La première Conférence des Parties de l’ONU sur le climat a eu lieu en 1995, à Berlin. C’est la première réunion de l’ONU sur les changements climatiques à laquelle j’ai participé.

Au moment d’écrire ces quelques lignes, je me trouve à l’Université de Doha avec une cinquantaine de mes collègues d’organisations non gouvernementales (ONG) d’un peu partout sur la planète en préparation finale pour la conférence, qui commence ce matin.

On me demande souvent pourquoi, après tant d’années, et apparemment aussi peu de progrès, je continue de participer à ces rencontres? Parce qu’il y a beaucoup à faire, et rester chez moi n’est tout simplement pas une option.

De toute évidence, lorsqu’on apprend que les émissions de GES sont de 20 % supérieures à celles de l’an 2000 alors que nous devrions être sur une pente descendante, on peut difficilement parler d’un franc succès. Une fois ce constat tiré, quel est l’héritage du protocole de Kyoto et quels sont les enjeux majeurs de la conférence qui s’amorce à Doha? Pouvons-nous encore influer sur l’immobilisme des grands?

Quant à l’héritage de Kyoto, il y a eu une série d’avancées importantes, comme la mise en place d’une structure internationale permettant de mesurer et de quantifier les émissions globales. Cela a permis d’expérimenter différents mécanismes aidant à réduire les GES, comme les bourses de carbone. Plus tard, on misera sur les taxes sur le carbone ou encore sur l’adoption d’objectifs d’efficacité énergétique.

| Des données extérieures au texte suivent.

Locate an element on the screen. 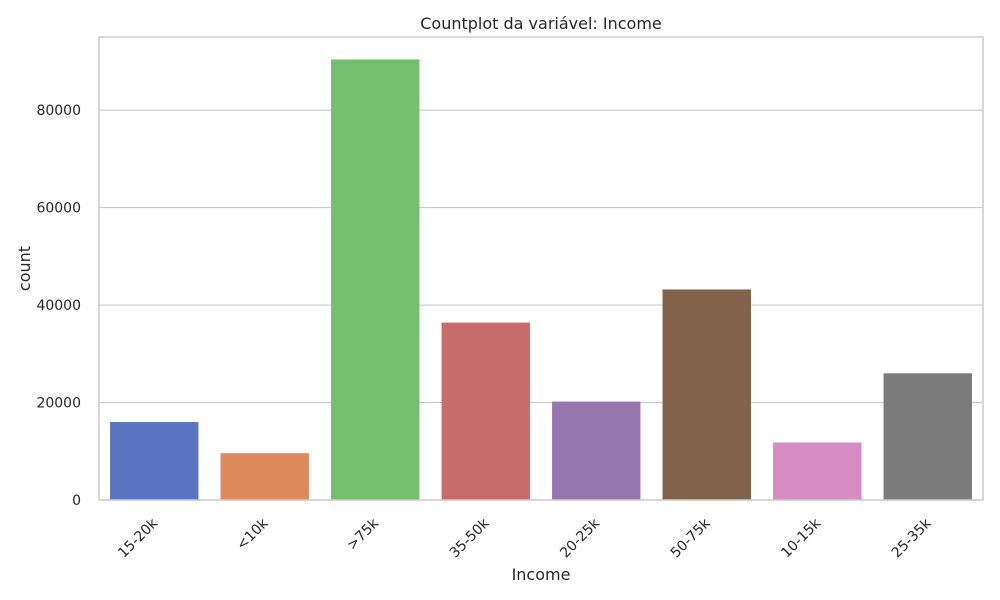 Image resolution: width=1000 pixels, height=600 pixels. y-tick-label: 40000 is located at coordinates (58, 306). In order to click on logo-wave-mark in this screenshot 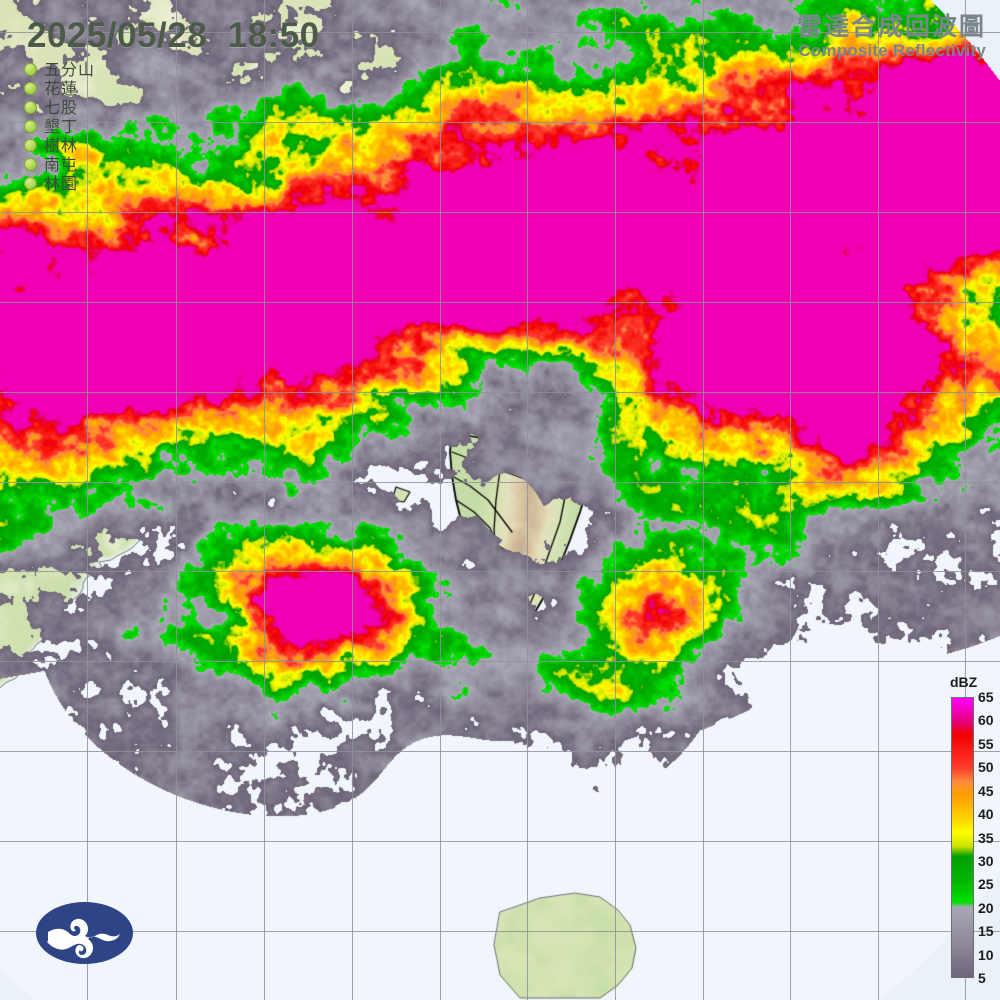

Kyoto est également devenu un puissant symbole dans le cadre de la lutte aux changements climatiques et a permis une prise de conscience planétaire quant à cet enjeu critique. Je me souviens encore très bien que je passais pour un extraterrestre lorsque je parlais de changements climatiques durant les années 1990; les choses ont beaucoup changé depuis.

Maintenant que nous avons mis en place plusieurs des outils nécessaires et qu’il y a une prise de conscience de plus en plus globale de cette question, il est plus que jamais temps de passer à l’action.

Un nouvel appel à l’action a d’ailleurs été lancé la semaine dernière par la Banque mondiale et le Programme des Nations unies pour l’environnement, qui ont publié coup sur coup deux rapports exhortant la communauté internationale à agir, et vite!